如图1所示,安全组A和安全组B可以保护其中ECS的网络安全,通过网络ACL A和网络ACL B,可以分别保护整个子网1和子网2的安全,双层防护提升安全保障。
以下为您介绍一些常用的安全组和网络ACL的配置示例:
- 安全组:控制外部指定IP地址或安全组对实例的访问
- 安全组:控制虚拟IP访问安全组内实例
- 安全组:控制对等连接两端VPC内的实例互访
- 网络ACL:控制指定IP访问子网内的实例
控制外部指定IP地址或安全组对实例的访问
本示例安全组配置如图2所示,您可以通过设置安全组入方向规则,允许特定IP地址,或者其他安全组内的实例访问您的实例。

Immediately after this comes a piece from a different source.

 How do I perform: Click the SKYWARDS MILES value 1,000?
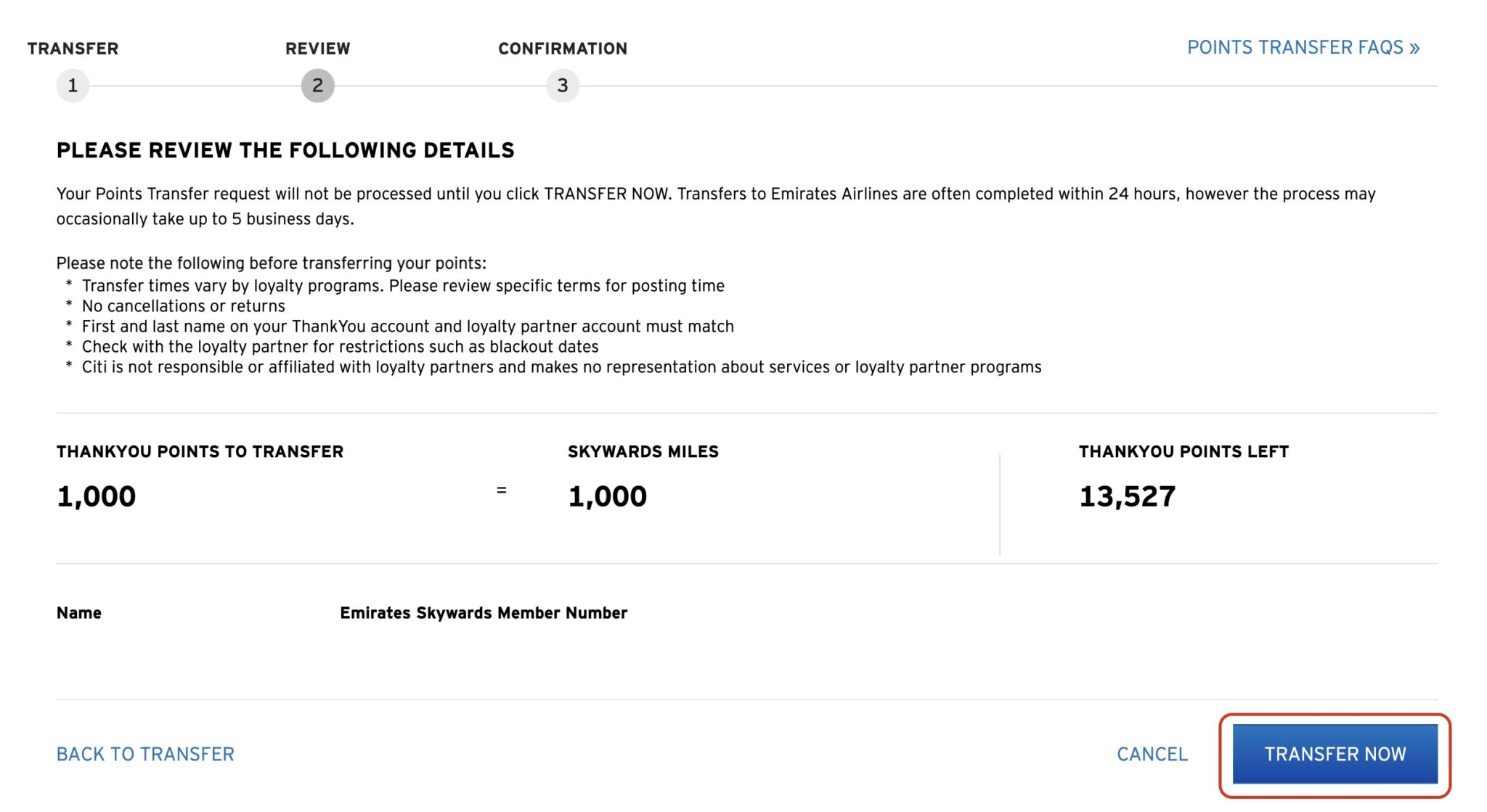point(608,496)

- 在安全组Sg-A的入方向中,添加规则A01,允许指定IP (172.16.0.0/24)访问安全组内实例的SSH(22)端口,用于远程登录安全组内的Linux云服务器。
- 在安全组Sg-B的入方向中,添加规则B01,允许其他安全组内的实例访问本安全组内实例的SSH(22)端口,即通过子网Subnet-A的ECS可远程登录Subnet-B内的ECS。
控制对等连接两端VPC内的实例互访
本示例安全组配置如图4所示。您可以通过设置安全组入方向规则,实现对等连接两端的ECS网络互通。

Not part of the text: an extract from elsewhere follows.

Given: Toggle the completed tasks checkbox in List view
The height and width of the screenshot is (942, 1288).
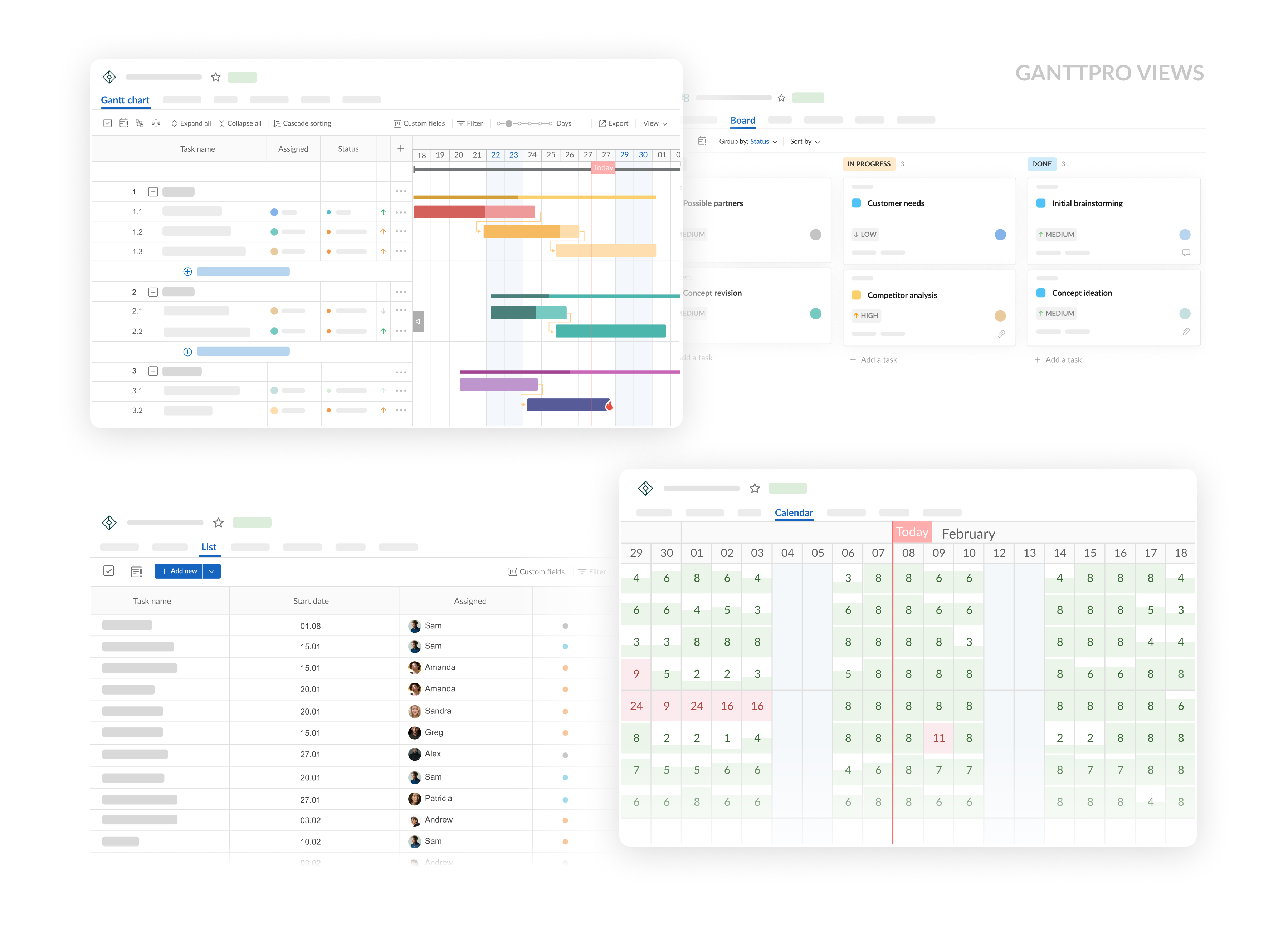Looking at the screenshot, I should point(108,571).
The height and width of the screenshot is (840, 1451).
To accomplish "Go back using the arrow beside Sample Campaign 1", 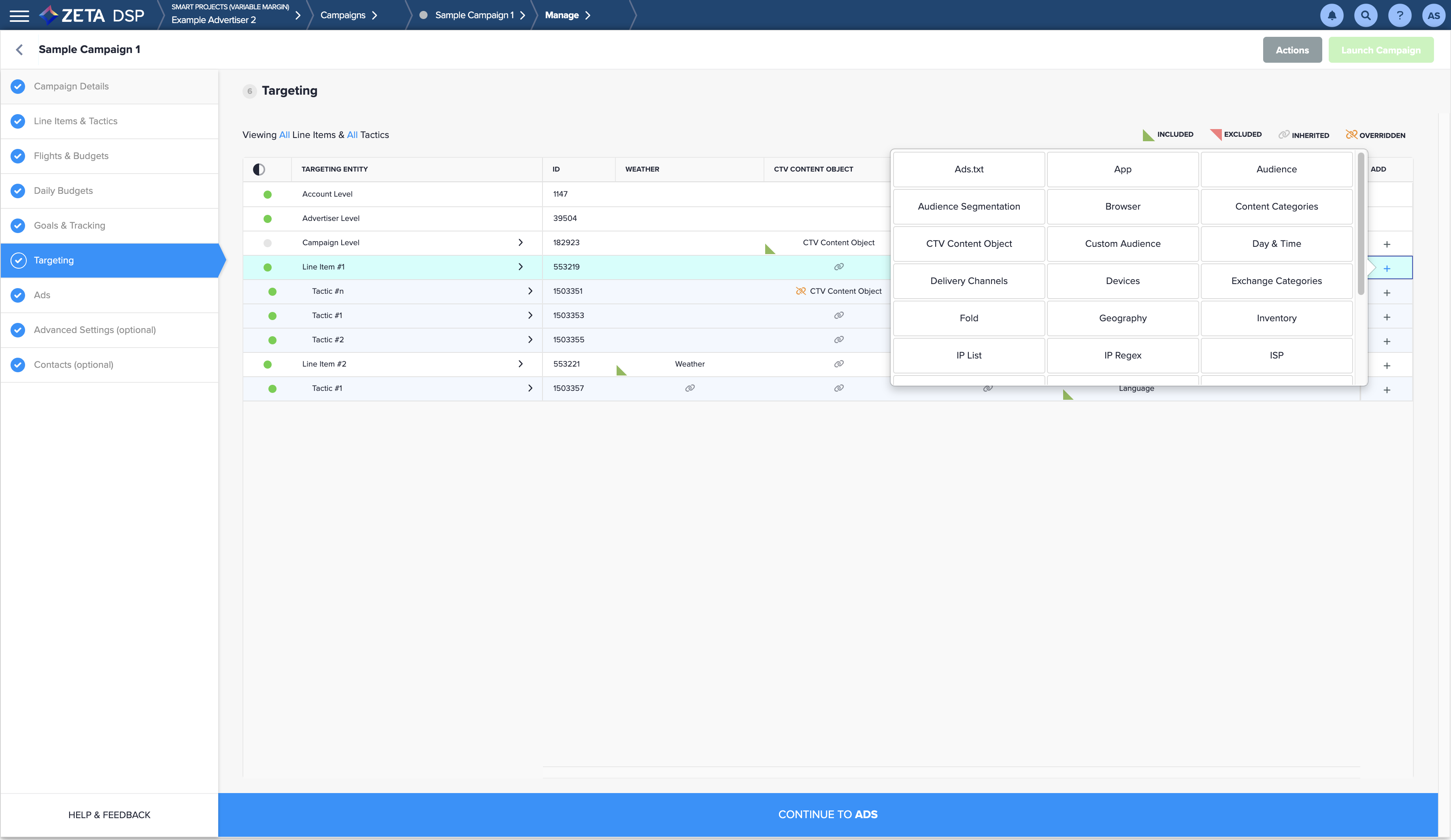I will coord(19,50).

- 在安全组Sg-A中,添加规则A01,允许来自Sg-B内实例的流量访问Sg-A内的实例,源地址为安全组Sg-B。
- 在安全组Sg-B中,添加规则B01,允许来自Sg-A内实例的流量访问Sg-B内的实例,源地址为安全组Sg-A。
控制指定IP访问子网内的实例
网络ACL可以控制流入/流出子网的流量,流量优先匹配网络ACL的规则,然后匹配安全组规则。本示例如图5所示,使用网络ACL可以进一步加强网络安全的防护。
- 在安全组Sg-A的入方向规则中,规则A01过于宽松,允许任何IP地址可访问安全组内实例的SSH(22)端口。
- 在网络ACL Fw-A的入方向规则中,自定义规则A01仅允许指定IP地址(10.0.1.0/24)可访问子网内实例的SSH(22)端口。
如果您此时将子网Subnet-A关联至网络ACL,Subnet-A内的实例网络互通不受影响,同时仅允许指定IP地址(10.0.1.0/24)访问Subnet-A内的实例,网络ACL入方向的默认规则会拒绝其他流量流入子网。